Argonne tackles energy conservation, competitiveness

  • 07-Aug-2008 04:38 EDT

Argonne’s dynamometer handles compact and four-wheel drive vehicles.

Two topics dominated daily press coverage of the auto industry during 2007: the decline of U.S. automakers and the push for energy conservation driven in response to rising fuel prices.

Not coincidentally, those issues are also at the forefront of research projects at Argonne National Laboratory. The research lab, funded primarily by the U.S. Department of Energy (DOE), will spend around $40 million for transportation research this year. Argonne’s research efforts play a major role in determining what projects DOE suggests Congress should consider supporting.

“The government funds a lot of R&D work in technology. Many of our projects are designed to make sure they’re spending that money wisely,” said Don Hillebrand, Director of the Center for Transportation Research at Argonne.

Although Argonne’s researchers look at many aspects of transportation, the 200 staffers are currently putting most of their focus on alternative energy sources ranging from near-term solutions such as ethanol and hybrid vehicles to those requiring more development such as fuel cells. Though a big part of that effort is designed to conserve fossil fuels and reduce pollution, the research also aims to protect the nation by diversifying energy sources.

“We work on different engines running on different sources so if any one fuel went off, the risk to the economy is less. No one point can shut down our transportation system,” Hillebrand said.

Another goal for the government-funded research is to foster American competitiveness. “We will do research programs with foreign companies, but they have to be in areas that don’t impact American competitiveness,” Hillebrand said.

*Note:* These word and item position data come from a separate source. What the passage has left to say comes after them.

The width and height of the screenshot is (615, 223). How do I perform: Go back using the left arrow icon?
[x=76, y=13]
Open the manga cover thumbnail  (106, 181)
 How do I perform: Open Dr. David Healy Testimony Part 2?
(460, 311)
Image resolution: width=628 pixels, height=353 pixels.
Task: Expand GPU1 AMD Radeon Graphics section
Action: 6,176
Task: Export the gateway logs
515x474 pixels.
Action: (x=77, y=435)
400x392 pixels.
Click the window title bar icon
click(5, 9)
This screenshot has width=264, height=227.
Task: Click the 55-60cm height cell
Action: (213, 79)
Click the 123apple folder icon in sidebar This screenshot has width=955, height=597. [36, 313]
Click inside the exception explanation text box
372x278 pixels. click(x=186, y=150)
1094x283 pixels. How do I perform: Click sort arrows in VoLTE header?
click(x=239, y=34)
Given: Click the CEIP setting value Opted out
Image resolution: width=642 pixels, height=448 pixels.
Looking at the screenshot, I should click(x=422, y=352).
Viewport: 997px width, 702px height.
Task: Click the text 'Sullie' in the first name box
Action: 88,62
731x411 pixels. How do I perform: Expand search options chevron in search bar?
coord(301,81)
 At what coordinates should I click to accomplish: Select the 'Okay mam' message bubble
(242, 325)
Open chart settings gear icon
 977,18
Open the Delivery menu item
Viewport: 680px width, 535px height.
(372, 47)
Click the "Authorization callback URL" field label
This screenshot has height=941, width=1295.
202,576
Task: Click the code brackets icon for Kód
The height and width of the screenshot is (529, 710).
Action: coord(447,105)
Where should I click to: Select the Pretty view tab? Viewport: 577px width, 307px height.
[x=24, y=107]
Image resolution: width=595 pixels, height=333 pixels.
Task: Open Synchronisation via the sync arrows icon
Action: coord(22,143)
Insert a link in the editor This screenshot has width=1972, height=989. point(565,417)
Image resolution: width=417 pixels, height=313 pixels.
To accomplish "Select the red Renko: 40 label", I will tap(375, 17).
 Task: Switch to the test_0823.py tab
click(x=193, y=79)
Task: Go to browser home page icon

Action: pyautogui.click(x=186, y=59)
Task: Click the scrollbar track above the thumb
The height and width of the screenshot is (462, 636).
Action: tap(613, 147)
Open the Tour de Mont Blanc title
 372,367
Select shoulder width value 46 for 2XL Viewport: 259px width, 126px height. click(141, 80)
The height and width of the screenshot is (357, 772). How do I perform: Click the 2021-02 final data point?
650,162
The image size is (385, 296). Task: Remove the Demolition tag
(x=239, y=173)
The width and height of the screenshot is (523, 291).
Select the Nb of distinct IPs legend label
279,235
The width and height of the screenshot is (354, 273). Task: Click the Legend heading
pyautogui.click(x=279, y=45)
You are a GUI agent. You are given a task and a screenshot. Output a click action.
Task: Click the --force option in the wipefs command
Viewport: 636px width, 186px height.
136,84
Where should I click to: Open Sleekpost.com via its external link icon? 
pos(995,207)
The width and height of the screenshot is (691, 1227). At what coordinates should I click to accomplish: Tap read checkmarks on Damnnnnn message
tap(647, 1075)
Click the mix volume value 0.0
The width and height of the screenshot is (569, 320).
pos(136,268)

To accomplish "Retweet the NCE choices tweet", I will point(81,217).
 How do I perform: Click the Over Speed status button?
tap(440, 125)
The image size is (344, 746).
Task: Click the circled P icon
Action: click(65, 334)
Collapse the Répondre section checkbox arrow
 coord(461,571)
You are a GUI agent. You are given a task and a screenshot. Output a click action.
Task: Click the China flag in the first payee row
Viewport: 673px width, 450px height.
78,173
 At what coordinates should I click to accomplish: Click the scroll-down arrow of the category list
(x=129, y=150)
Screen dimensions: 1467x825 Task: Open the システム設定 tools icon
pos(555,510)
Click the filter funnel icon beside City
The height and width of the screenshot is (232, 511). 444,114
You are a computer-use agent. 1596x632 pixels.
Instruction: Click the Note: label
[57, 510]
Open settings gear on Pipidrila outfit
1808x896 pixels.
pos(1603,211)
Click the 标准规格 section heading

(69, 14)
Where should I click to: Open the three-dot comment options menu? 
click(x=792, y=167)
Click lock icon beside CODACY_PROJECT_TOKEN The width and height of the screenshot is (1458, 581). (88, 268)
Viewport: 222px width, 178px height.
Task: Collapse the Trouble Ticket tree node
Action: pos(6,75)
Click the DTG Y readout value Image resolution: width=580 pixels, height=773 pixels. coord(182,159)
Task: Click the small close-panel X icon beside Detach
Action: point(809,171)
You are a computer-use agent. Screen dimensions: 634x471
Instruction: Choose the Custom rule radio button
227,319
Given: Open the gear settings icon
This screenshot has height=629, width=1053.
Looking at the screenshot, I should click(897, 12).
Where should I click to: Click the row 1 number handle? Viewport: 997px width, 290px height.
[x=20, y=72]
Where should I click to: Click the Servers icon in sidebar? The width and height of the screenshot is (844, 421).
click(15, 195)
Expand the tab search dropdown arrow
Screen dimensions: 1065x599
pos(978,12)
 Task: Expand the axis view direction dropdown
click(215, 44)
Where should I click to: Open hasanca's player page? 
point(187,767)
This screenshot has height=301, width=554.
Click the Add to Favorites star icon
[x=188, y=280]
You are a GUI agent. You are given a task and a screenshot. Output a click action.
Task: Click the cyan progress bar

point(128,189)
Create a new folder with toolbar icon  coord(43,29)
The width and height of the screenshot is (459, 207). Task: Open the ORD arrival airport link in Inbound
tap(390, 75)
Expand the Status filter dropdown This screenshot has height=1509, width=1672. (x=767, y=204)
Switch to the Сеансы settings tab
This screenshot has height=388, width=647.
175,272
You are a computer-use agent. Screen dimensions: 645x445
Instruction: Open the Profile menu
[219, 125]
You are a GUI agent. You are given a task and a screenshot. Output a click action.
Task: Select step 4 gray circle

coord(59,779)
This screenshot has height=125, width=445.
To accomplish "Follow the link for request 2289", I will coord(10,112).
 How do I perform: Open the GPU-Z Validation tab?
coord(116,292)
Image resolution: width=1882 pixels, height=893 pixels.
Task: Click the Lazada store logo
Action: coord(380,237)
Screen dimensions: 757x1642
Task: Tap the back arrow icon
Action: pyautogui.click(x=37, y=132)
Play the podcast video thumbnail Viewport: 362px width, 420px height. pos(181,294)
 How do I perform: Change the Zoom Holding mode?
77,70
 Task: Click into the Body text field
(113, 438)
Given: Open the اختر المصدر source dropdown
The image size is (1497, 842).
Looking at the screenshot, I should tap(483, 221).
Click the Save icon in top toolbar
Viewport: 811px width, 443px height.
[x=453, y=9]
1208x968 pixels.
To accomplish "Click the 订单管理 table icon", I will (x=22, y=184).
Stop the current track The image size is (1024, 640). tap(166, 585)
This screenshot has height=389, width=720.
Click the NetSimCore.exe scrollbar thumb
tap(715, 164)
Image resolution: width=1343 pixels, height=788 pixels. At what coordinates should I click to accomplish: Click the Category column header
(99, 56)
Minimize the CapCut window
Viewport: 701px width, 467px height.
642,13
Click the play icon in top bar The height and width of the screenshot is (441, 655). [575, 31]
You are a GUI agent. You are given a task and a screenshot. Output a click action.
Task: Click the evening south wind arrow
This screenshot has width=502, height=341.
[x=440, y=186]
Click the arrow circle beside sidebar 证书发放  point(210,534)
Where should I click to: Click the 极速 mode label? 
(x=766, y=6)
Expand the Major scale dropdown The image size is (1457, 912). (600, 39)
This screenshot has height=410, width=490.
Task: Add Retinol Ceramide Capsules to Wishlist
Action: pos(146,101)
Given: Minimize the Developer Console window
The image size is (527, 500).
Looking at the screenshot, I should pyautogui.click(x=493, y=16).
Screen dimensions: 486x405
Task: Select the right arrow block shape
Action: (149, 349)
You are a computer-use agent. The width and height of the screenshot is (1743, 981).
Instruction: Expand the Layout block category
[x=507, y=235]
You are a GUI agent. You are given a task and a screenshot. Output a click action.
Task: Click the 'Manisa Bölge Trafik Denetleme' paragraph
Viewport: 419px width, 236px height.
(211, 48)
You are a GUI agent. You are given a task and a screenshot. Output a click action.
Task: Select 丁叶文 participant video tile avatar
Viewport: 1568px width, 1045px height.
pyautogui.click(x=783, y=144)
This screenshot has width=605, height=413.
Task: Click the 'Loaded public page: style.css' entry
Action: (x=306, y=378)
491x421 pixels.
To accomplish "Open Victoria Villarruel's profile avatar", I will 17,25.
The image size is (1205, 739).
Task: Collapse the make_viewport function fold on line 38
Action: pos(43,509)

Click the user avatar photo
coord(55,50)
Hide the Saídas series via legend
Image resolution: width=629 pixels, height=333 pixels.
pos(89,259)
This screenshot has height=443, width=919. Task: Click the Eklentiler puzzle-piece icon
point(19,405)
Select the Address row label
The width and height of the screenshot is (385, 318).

However, the lab works closely with many foreign automotive companies. Underscoring Argonne’s international efforts, BMW’s Hydrogen 7 team demonstrated its fueling technique during a recent Green Transportation open house, and Hillebrand noted that Japanese automakers have been quite open about sharing much information about hybrids.

Argonne’s research spans a range of electric motors and engines, from 0.5-L up to 11.0-L locomotive engines. Scanning electron microscopes and X-ray machines give engineers a way to look at molecular aspects of their projects and peer inside components. Extensive instrumentation systems also help in studies of battery lifetimes and other programs.

Among the lab’s tools are a large dynamometer designed for testing all four wheels. That’s increasingly important with hybrids and other emerging technologies. “With regenerative braking, we need to make sure we fully simulate exactly what’s happening on the road,” said Scott Miers, Research Engineer at Argonne.

Although most efforts are aimed at technologies used by OEMs and Tier 1 suppliers, they also look at such technologies as fuel additives and aftermarket systems. No fuel additives have proven effective for improving mileage, and researchers note that some aftermarket technologies such as plug-in chargers for hybrids consume more energy than a conventional gasoline engine.

Examining the interaction between components becomes more important when various technologies are blended, as in hybrid systems. “All systems are interactive. It’s easy to build a bad hybrid,” Hillebrand said.